Un travail minutieux
La notaire rappelle que contrairement à ce que l’on pourrait croire vu de l’extérieur, le travail du notaire sur un dossier d’achat de bungalow par exemple, même très simple, nécessitera de 10 à 15 heures. Il doit en effet vérifier que tous les titres et autres documents du vendeur sont en règle et s’assurer que les taxes municipales et scolaires sont à jour.
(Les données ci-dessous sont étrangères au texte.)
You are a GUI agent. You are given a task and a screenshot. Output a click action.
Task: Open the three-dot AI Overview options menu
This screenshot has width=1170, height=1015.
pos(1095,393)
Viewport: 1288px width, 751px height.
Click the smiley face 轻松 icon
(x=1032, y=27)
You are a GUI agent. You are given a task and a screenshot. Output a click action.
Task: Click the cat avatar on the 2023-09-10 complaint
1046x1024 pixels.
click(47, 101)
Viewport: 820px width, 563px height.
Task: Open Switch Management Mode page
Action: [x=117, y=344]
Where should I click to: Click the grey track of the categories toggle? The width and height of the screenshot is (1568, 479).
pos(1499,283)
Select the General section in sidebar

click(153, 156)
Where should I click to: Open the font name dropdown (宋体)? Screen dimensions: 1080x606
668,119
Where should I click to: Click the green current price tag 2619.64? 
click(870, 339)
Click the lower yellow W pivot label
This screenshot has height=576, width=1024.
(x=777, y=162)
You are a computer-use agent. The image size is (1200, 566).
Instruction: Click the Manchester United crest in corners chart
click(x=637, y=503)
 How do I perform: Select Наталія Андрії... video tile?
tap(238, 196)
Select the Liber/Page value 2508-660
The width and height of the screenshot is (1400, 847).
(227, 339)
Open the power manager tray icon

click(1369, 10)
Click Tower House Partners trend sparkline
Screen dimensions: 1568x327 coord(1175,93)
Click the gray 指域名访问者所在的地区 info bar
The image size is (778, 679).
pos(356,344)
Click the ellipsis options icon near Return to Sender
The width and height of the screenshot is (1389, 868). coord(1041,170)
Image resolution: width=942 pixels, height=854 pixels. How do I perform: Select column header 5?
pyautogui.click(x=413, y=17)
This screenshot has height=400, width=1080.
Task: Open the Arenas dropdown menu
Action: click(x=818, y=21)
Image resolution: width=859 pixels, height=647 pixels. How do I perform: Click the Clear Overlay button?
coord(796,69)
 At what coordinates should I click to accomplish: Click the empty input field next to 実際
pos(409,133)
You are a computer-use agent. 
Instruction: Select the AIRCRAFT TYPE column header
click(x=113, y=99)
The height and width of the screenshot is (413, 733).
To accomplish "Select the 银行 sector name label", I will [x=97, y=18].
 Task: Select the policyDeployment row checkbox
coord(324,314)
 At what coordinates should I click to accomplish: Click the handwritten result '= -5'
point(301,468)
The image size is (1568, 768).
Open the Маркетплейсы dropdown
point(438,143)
Il doit aussi réclamer les états de compte au créancier et préparer l’acte de radiation.
Puis il rédigera l’acte de vente et l’acte d’hypothèque en se basant sur les conditions indiquées dans l’offre de vente et sur les instructions du créancier. Ensuite, il recevra les montants d’argent (mise de fonds et financement hypothécaire) dans son compte en fidéicommis.
Après la signature de l’acte d’hypothèque et de l’acte de vente, le rôle du notaire ne s’arrête pas là. Il doit aussi publier ces actes au registre foncier, émettre les chèques pour rembourser le créancier hypothécaire et enfin envoyer la quittance pour signature.
«Ces démarches peuvent souvent être plus complexes, dans le cas d’une copropriété notamment. Ces dernières années, on a aussi assisté à un allongement de certains délais, par exemple pour obtenir le solde du vendeur auprès de l’institution financière. Cela peut prendre jusqu’à sept jours alors que l’on parlait plutôt d’un ou deux jours autrefois», dit-elle.
CONSEILS
- Si vous comptez acheter une propriété, ne vous y prenez pas au dernier moment pour contacter le notaire. Ce dernier aura besoin d’un délai d’au moins deux semaines avant la transaction, temps nécessaire pour effectuer les démarches requises.
- Certains moments de l’année sont plus occupés que d’autres pour les notaires, notamment le printemps, en raison des nombreux achats de propriétés mais aussi des refinancements hypothécaires.
- La période des vacances de la construction est celle durant laquelle de nombreux notaires ferment leur bureau. Si vous comptez acheter une propriété à ce moment-là, assurez-vous d’avoir réservé votre notaire.